No animal life is more sensitive to disturbance than the mysterious creatures of the deep. Image: Adobe

“The very countries that destroy our planet through decades of profit-driven development and who to this day continue their profit-driven actions and neglect their climate change responsibilities are making demands for a moratorium on our ocean,” Mark Brown, prime minister of the Cook Islands, said in a speech at COP27, the international climate conference held in Egypt in November 2022. He continued: “It is patronizing and it implies that we are too dumb or too greedy to know what we are doing in our ocean. We know what we are doing to protect ourselves and to protect our ocean. Because so far, we are not getting what we need from those who are damaging our planet.”

The governments of Kiribati, Cook Islands, Tonga and Nauru are currently negotiating with deep-sea mining companies from Belgium, the United States and Canada. Kiribati controls 1.3 million square miles of ocean, an area larger than India; Cook Islands, Tonga and Nauru control territorial waters roughly the size of Mexico, Afghanistan and Poland, respectively. 

While people all over the world continue to debate whether it’s wise to solve the problems wrought by extraction with more extraction, governments in the Pacific Islands prepare for mining.

The Republic of Nauru is an island east of Papua New Guinea with a population of 12,500 and a modern history defined by mining.

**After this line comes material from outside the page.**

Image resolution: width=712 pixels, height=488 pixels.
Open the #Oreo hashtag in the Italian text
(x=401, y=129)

Through colonization by Germany, Australia and Japan, the island was strip mined for phosphate, which was used to make fertilizer for industrial agriculture. For a couple of decades after Nauru gained independence in 1968, phosphate made some people rich; the island’s government bought hotels in New Zealand and Australia and an airline. The money is gone, but the environmental impacts remain. A 1999 report by Nauru’s Department of Islands Development and Industry called the island “one of the most environmentally degraded areas on earth.” 

Nauru sought reparations from Australia in 1989 and settled out of court for AU$120 million. The government later made several controversial attempts to generate revenue, by becoming a tax haven and an immigrant detention center. It’s now a sponsoring state for The Metals Company. “I believe that Nauru will benefit greatly,” Baron Waqa, the country’s former president, said of deep-sea mining in a promotional video produced by The Metals Company.

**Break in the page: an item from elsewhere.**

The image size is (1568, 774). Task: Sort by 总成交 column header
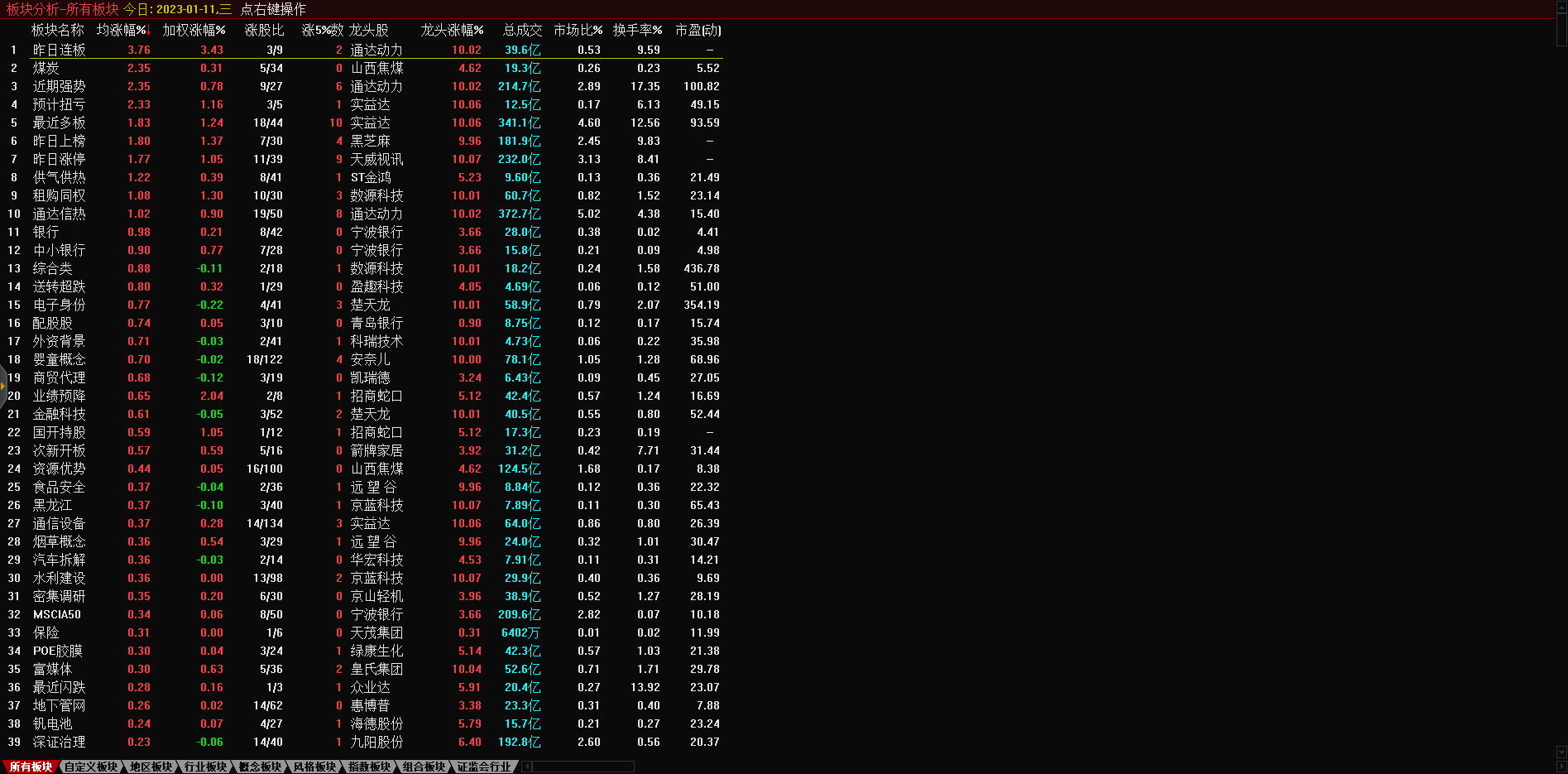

While people all over the world continue to debate whether it’s wise to solve the problems wrought by extraction with more extraction, governments in the Pacific Islands prepare for mining. In the Cook Islands, the government contracted the redevelopment of a port and harbor in early 2022, a month before granting three companies licenses to prospect for minerals using large ships. 

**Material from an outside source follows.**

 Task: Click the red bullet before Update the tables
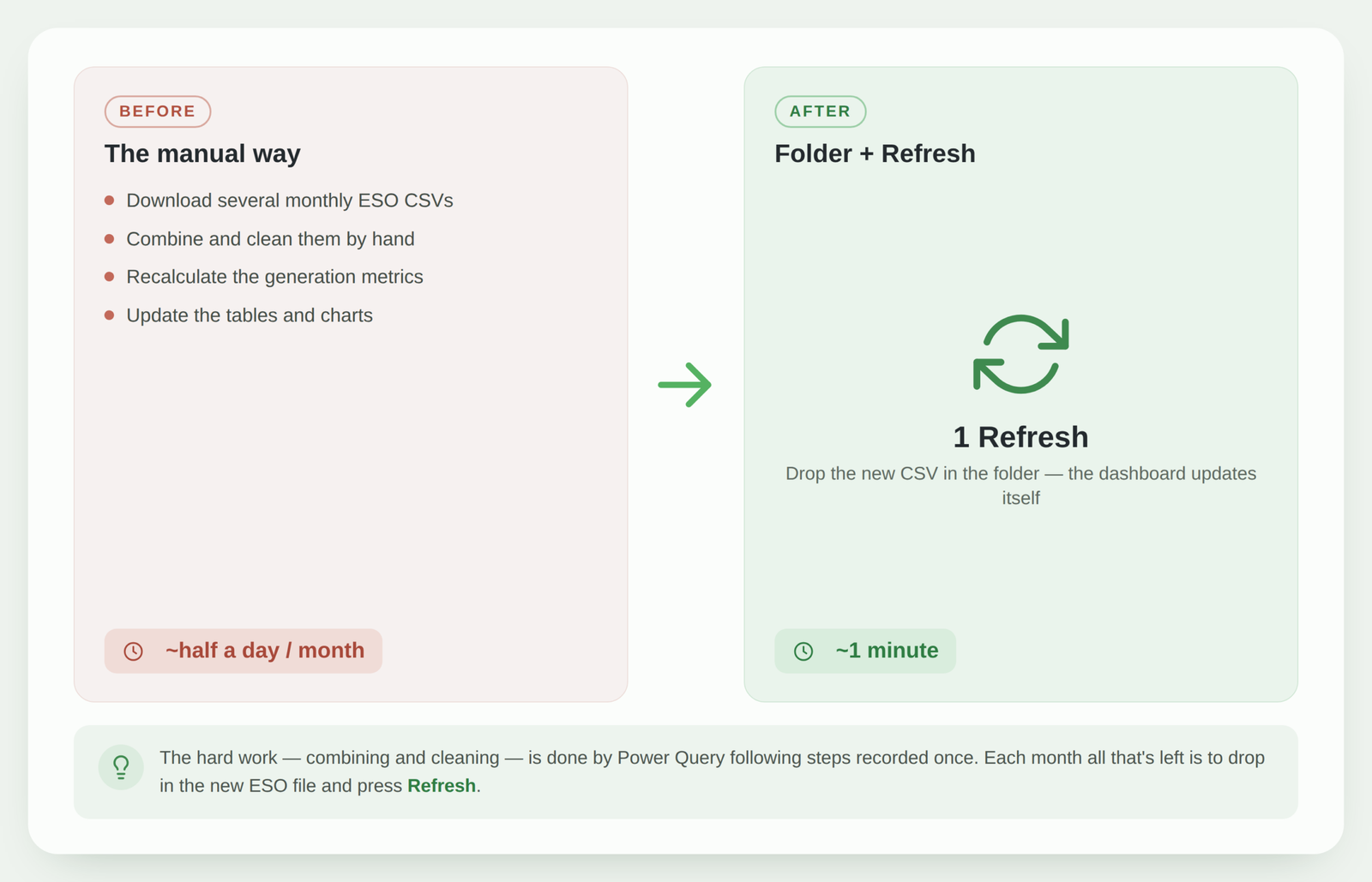point(109,315)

When the research vessels, outfitted with millions of dollars worth of equipment, arrived in late 2022 and early 2023, the government organized traditional blessing ceremonies, replete with chanting, drumming and a fire ritual. Prime Minister Mark Brown prayed over the ceremony. “I ask the good Lord to let your blessing be upon this ship and its crew,” he said. “May your strength pilot them, may your power preserve them and may your hand protect them. Amen.”